The eggs hatch after about 5 d (Frison 1922; Norden 1984). The larvae develop over the next 3 wk, all while consuming the food pellet and much of the cell lining (Norden 1984). Fourth instar larvae transform into prepupae without molting. They remain prepupae for about 9.5 mo, with their head capsule oriented below the cell capping (Norden 1984). The bees shed their pupal skin at the end of the pupation period, darken for about 2.5 wk, and emerge from their burrows to begin life as adult bees (Frison 1922; Norden 1984).
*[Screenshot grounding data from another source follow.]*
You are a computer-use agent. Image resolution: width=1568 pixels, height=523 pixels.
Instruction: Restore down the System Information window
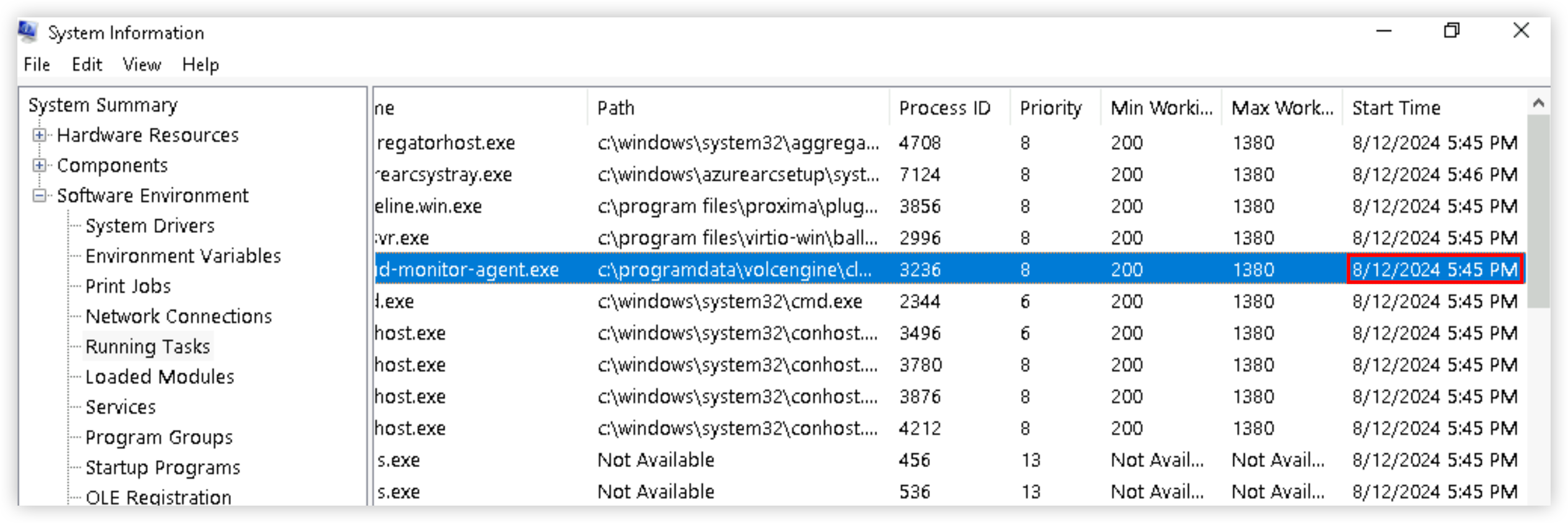click(1451, 30)
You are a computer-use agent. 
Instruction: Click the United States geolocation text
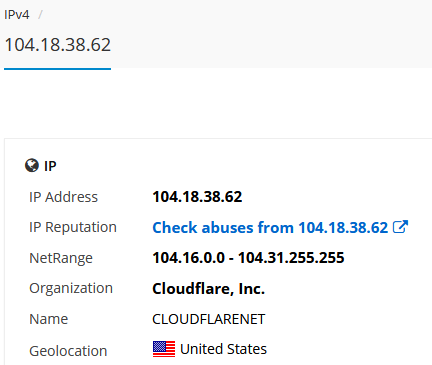223,349
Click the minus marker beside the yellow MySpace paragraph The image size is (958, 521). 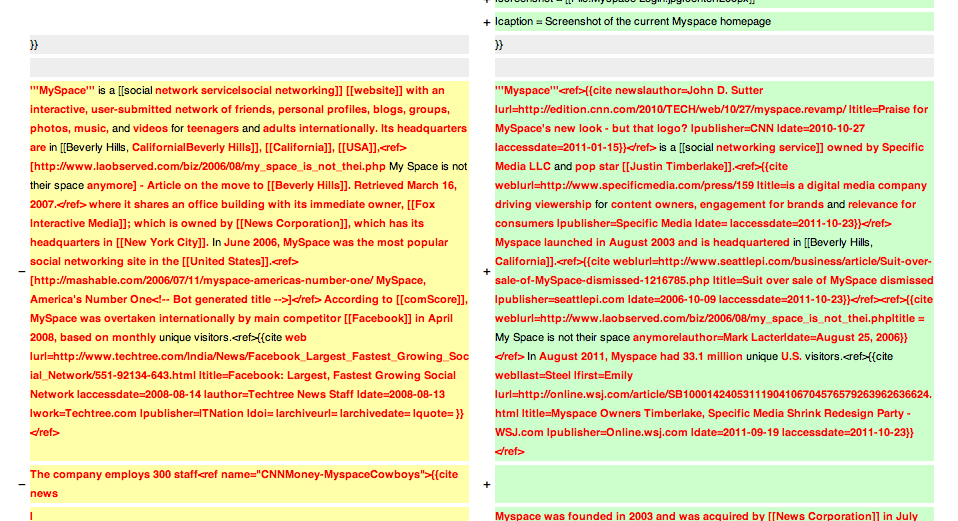22,271
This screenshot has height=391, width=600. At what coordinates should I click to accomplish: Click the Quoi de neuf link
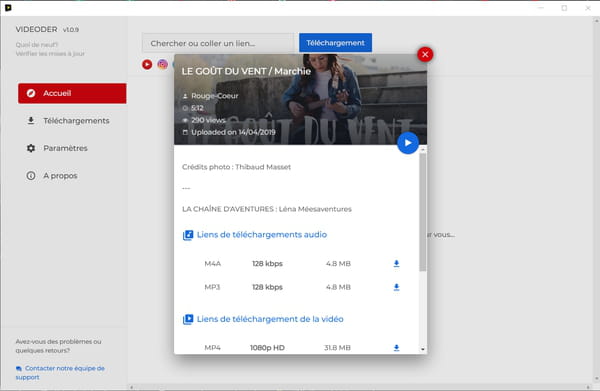(37, 45)
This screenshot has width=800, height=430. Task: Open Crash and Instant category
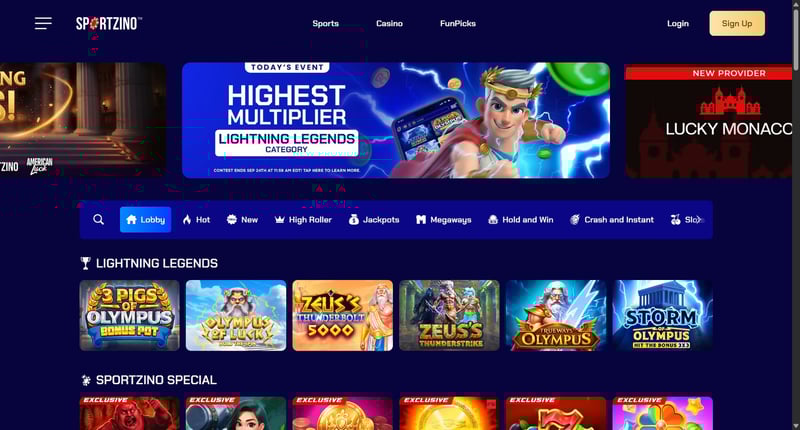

The current project is an attempt to determine if A. abrupta from an identified nesting site will: 1) nest in containers of clay provided close to their original nests; 2) survive being transported as nest splits to a new location and emerge the following year; and 3) nest in clay provided at their new nest location. Furthermore, A. abrupta distribution in Florida and elsewhere is discussed based on a review of the A. abrupa collection at the Florida State Collection of Arthropods (FSCA), Florida Department of Agriculture and Consumer Services, Division of Plant Industry, Florida, USA, and a review of the literature. Next, plant visitation habits of A. abrupta are considered. This is followed by a discussion of conservation efforts for A. abrupta, of its potential use as a provider of crop pollination services, and of ways to promote educational awareness for native bees. We conclude with suggestions for the future management of A. abrupta.
Materials and Methods
In 2010, A. abrupta was discovered nesting in Gainesville, Florida, USA (29°40′45″N, 82°22′2″W), in an open air shed, in horizontally oriented open, weathered bags of loose, colloidal clay and soft rock phosphate (Fig. 1). The nesting site was investigated in Apr 2010 and an adult bee specimen was collected for identification. The A. abrupta collection in the Hymenoptera holdings of the Museum of Entomology of the FSCA was examined to understand better the local and national distribution of this bee. According to these collection data, the most recent specimen of A. abrupta in Florida was collected in 1987. Furthermore, there are no records of A. abrupta specimens being collected from Alachua County (Table 1).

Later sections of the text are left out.